Download SkyView Lite, or similar

Stellarium allows you to choose your location and date/time (defaults to your here and now) and shows you the sky. You can search for particular planets or constellations, figure out which side of the house to set up for an upcoming eclipse, even zoom way in on deep-space objects like the Horsehead Nebula. You can step through in real-time or in fast-forward to see how the stars and planets will shift over the night or across the seasons. If you have a motorized telescope, Stellarium can hook into it and steer it to (and track) any visible object. It’s a whole lot of fun and you or your family members will have a wonderful time searching around on it. It’s basically a sky simulator.

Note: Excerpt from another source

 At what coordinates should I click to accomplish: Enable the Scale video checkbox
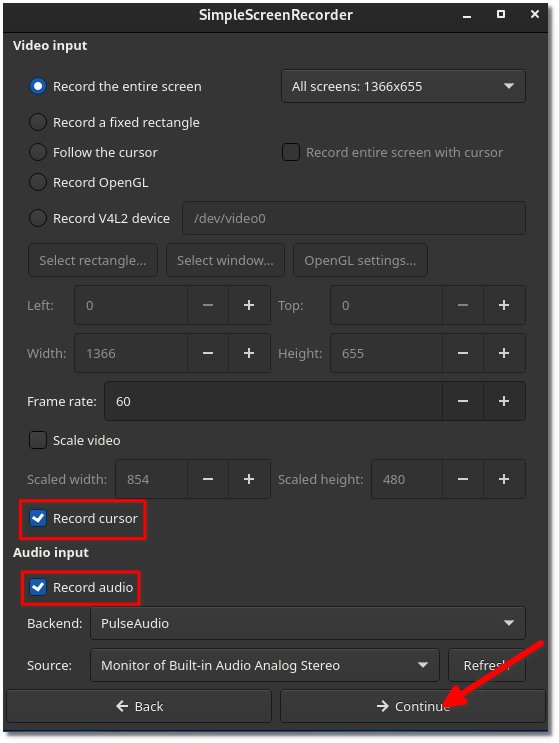pos(38,440)
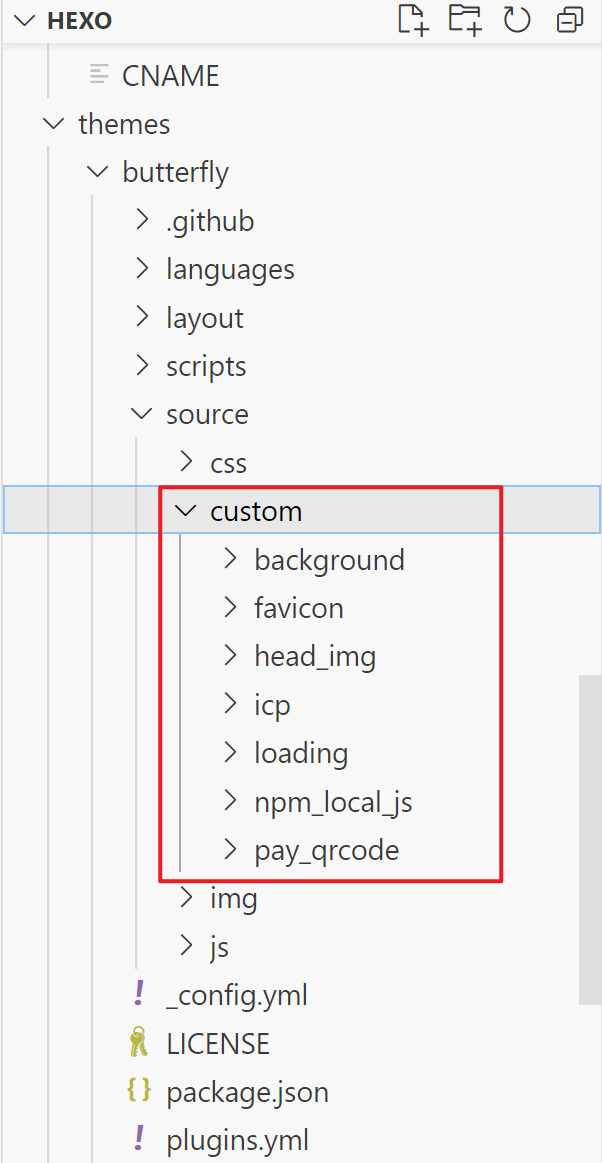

Main interface of Stellarium

Stellarium showing the night of a lunar eclipse.#

After you have Stellarium installed, open it and you’ll see its best estimate of your current sky in your current location. If you push the mouse to the left edge, some widgets will appear. The first one lets you adjust your location, and the second lets you adjust the time. Change these to see how the sky changes. If it’s not night, try spinning the clock until it is night. When you push the mouse to the bottom of the screen, you’ll see various toggles to turn on and off constellation labels and other points of interest. Now just click and drag in the screen to turn your view, and scroll with the mouse wheel to zoom in and out. If you click an object like the Moon, you’ll see all sorts of interesting information about it. This is a wonderful program for people of all ages.


That’s all we’ll cover for the home. I hope you are already enjoying some of your newfound superpowers!